In punti già deficitarii visti prima, può minare ulteriormente integrità della parete.
Essendo una colite ischemica, non è infarto, e quindi la necrosi ischemica interessa solo gli strati più
interni: mucosa, sottomucosa, muscolare. A volte colite ischemica può evolvere, nel 10% dei casi,
prodromo di un infarto vero e proprio: si avrà evidenza di questo dalla variazione del tipo di dolore,
continuo, sofferenza colica a tutto spessore che porta a gangrena e perforazione.
ANAMNESI: Paziente standard è maschio, vasculopatico.
EO: lamenta dolore vario, crampifrome localizzato in punti deficitari, quind in fossa iliaca sx o
ipocondrio di sx, proiezione flessura splenica.
Diarrea mista a sangue rosso scuro, a volte arriva solo con colonrragia, che non sarà mai causa di
squilibri emodinamici ma spesso è l’unico segno di malattia, quindi entra in diagnosi
differenziale:tumore, malattia diverticolare, colite ischemica.
Febbre modesta, nausea e vomito.
Alvo pervio.
No reazione di difesa, interessamento è fino alla muscolare.
Peristalsi accentuata.
LABORATORIO leucocitosi (mai come quella delle fasi di infarto), acidosi metabolica.
STRUMENTALE diretta dell’addome non dice nulla, però colonscopia è veramente patognomonica:
fa vedere quadro di mucosa edematosa, iperemica, ispessita, ulcere superficiali, caratteristica
fondamentale è lo “scalino”, questa regione di interessamento della mucosa sarà localizzata nei punti
che vengono vascolarizzati in modo atipico da questa criticità di flusso, e questo si verifica specie a
livello di flessura splenica e giunzione sigmoidea. Percui scalini in cui inizialmente mucosa rosea,
compare mucosa interessata da processo ischemico, e successivamente ricompare mucosa rosea.

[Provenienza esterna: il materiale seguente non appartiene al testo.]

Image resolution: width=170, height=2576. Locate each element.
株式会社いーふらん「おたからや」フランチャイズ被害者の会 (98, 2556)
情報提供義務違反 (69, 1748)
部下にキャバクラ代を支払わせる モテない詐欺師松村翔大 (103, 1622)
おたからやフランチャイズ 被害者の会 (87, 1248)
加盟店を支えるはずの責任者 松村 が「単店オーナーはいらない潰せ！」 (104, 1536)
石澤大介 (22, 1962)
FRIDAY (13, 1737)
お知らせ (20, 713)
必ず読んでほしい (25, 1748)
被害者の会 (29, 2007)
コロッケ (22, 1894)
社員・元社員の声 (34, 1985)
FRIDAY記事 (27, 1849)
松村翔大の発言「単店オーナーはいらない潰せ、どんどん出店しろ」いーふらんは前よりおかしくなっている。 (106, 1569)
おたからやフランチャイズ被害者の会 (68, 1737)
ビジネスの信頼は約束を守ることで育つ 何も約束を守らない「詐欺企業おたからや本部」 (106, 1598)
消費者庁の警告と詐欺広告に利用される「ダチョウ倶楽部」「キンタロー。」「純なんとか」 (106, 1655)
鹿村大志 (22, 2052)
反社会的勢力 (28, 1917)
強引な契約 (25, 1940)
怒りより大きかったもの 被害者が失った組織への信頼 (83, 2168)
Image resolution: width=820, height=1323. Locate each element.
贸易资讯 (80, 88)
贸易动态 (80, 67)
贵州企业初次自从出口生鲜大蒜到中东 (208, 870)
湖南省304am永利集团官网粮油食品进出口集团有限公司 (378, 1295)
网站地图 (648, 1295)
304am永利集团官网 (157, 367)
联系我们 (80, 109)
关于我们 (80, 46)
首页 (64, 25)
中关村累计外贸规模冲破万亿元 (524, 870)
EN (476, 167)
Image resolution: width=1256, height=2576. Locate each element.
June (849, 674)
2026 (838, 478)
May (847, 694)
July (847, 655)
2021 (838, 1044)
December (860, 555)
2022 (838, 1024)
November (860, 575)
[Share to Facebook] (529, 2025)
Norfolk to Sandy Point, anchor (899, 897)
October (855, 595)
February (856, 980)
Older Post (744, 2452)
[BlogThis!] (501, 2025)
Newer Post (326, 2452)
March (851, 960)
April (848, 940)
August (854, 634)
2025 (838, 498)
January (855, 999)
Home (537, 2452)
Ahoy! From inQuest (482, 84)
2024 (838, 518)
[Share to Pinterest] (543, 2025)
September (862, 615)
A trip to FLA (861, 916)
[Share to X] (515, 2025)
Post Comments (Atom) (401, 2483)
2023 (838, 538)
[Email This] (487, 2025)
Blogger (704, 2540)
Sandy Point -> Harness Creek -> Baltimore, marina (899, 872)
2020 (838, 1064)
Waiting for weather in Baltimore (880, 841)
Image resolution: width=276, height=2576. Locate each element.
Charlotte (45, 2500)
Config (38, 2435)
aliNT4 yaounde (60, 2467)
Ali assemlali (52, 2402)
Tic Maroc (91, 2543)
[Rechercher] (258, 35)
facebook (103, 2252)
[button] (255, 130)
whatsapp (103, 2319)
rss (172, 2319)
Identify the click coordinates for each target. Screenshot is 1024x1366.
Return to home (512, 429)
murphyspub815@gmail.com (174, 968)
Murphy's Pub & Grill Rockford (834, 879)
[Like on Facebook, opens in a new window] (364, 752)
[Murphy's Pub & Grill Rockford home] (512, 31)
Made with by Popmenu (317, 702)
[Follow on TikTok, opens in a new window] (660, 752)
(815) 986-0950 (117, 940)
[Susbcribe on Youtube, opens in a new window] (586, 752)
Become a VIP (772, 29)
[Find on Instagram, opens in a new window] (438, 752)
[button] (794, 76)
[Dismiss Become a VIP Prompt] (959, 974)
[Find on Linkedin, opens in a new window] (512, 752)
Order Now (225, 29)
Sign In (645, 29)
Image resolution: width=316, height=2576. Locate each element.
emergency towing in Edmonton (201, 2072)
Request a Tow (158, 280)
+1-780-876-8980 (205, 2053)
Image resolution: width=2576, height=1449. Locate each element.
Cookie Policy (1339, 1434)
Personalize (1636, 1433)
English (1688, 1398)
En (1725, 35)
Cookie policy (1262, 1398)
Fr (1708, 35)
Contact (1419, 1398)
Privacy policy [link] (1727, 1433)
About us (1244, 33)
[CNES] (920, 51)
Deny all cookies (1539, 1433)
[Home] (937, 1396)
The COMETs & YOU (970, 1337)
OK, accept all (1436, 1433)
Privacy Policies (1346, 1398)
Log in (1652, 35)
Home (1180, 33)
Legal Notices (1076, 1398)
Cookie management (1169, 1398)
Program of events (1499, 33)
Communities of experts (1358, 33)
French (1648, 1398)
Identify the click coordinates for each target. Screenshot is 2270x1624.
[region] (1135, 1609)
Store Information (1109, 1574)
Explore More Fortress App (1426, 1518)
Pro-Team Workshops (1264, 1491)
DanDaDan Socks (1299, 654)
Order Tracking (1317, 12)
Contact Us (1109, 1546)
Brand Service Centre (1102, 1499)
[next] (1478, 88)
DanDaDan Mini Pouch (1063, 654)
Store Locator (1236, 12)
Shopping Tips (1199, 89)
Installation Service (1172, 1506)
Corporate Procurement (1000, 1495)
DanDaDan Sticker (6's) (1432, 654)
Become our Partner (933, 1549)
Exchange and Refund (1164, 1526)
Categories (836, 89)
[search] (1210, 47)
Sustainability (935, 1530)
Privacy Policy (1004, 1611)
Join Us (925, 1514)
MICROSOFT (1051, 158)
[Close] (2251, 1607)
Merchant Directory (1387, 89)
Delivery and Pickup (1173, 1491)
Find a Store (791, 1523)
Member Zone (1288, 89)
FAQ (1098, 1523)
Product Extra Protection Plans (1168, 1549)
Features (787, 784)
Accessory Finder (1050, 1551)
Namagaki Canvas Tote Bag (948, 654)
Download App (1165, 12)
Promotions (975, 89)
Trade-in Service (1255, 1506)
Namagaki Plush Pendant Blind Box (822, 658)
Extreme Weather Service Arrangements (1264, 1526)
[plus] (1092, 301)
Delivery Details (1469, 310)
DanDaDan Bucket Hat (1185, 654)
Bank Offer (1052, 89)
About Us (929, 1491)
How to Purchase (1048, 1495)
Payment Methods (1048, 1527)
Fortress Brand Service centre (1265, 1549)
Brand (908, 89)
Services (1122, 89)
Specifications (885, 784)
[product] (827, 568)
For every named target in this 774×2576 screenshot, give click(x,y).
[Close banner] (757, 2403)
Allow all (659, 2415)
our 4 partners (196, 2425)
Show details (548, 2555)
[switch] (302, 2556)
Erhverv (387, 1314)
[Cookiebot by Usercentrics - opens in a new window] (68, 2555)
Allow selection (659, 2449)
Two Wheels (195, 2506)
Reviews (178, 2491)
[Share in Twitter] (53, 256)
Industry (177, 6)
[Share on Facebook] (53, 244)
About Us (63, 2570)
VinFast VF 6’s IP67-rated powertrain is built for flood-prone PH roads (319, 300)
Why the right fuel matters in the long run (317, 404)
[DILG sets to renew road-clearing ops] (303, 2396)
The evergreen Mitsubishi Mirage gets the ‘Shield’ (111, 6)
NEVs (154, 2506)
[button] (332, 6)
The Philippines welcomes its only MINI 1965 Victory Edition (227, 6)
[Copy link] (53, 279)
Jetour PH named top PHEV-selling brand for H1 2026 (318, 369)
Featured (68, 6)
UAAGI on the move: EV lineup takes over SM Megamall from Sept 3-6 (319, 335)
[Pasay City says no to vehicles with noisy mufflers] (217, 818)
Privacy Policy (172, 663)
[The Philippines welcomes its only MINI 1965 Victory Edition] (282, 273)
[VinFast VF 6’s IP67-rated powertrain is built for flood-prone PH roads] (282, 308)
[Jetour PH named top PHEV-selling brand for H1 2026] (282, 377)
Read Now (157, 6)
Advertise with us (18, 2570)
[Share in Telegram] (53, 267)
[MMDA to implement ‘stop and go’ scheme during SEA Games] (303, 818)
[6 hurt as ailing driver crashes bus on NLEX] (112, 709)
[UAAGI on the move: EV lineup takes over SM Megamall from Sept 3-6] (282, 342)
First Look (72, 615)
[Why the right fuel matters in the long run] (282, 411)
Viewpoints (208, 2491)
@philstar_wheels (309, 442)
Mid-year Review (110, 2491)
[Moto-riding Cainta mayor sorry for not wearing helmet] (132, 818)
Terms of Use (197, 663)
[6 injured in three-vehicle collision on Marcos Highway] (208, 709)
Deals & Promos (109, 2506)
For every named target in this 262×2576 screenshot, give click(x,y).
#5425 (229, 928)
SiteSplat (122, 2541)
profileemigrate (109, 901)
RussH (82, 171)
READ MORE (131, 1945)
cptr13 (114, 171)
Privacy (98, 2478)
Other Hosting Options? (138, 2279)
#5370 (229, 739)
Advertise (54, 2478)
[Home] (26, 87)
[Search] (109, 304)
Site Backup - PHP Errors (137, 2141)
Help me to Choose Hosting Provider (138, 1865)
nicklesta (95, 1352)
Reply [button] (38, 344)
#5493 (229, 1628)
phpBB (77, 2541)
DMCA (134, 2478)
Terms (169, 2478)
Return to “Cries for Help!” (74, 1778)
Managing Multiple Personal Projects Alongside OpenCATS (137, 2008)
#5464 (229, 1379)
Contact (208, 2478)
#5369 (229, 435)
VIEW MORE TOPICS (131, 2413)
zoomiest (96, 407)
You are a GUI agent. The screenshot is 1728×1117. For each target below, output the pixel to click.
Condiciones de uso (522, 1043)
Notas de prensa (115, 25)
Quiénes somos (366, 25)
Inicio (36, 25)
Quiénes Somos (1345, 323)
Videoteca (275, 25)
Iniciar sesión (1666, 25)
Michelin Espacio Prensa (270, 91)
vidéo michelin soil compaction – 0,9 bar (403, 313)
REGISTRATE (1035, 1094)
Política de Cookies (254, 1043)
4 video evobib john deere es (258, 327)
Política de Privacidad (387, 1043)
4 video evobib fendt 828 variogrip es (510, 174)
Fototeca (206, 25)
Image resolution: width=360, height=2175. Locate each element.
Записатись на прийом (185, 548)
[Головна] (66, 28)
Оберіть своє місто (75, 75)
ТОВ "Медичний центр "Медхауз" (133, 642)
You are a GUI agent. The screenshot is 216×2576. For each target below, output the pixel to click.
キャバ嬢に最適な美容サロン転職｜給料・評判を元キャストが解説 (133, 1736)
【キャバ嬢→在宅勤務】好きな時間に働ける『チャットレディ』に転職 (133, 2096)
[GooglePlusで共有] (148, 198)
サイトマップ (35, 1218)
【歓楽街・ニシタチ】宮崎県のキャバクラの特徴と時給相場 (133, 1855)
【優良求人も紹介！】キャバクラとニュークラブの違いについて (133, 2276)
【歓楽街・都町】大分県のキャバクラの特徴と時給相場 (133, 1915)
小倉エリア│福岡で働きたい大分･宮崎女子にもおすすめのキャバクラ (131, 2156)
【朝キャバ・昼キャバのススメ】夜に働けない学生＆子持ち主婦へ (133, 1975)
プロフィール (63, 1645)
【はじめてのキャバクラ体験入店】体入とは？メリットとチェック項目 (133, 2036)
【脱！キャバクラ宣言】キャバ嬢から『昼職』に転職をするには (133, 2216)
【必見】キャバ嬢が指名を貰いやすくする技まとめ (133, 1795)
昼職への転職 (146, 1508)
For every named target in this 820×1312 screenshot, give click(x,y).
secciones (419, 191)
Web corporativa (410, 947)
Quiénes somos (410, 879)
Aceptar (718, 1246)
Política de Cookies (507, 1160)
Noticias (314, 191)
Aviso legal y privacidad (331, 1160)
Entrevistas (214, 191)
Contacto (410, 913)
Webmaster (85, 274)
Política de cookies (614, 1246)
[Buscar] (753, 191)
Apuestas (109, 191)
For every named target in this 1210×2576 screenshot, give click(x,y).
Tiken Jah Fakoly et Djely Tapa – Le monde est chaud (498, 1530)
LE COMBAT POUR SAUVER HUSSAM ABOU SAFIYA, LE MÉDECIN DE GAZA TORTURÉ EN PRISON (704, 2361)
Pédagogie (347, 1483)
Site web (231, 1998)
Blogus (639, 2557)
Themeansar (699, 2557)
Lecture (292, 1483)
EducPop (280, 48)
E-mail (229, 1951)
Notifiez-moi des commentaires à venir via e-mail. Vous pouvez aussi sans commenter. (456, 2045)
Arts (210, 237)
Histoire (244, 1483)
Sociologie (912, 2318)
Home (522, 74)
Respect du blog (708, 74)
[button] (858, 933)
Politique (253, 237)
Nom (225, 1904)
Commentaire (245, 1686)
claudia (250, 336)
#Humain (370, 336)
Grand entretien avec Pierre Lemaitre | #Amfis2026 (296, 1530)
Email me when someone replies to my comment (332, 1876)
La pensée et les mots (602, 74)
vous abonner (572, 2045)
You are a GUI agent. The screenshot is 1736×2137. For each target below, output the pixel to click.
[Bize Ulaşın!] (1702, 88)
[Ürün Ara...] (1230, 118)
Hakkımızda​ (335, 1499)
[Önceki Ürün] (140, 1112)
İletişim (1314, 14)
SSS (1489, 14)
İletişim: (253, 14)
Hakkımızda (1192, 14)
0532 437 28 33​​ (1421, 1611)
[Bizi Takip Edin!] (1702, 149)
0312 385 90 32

TERAPIA Questi pz non si operano quasi mai in prima battuta, solo pz che in seguito a terapia dopo
15 giorni non vanno incontro a remissione, oppure gangrena nelle primissime fasi, allora si opera.
Intestino a riposo con fluido terapia,
Terapia Ab EV per scongiurare sovrinfezioni batteriche
Stretta osservazione clinica e follow up endoscopico. Non considerando il 10% in cui il quadro
evolve drammaticamente verso un infarto, l’endoscopia può farci vedere guarigione in risposta a
terapia che non comporta mai una restituito ad integrum ma guarisce come una ferita chirurgica,
qiundi una fase cicatriziale, tessuto di granulazione, fibroblasti … che condizionano alterazioni
mucosa, strato muscolare stenosi ed una occlusione, che non si manifesta subito ma come
disturbi dell’alvo a distanza di 6-7 sett. E’ comunque un’evenienza più rara, nella stragrande
maggioranza dei casi va incontro a remissione.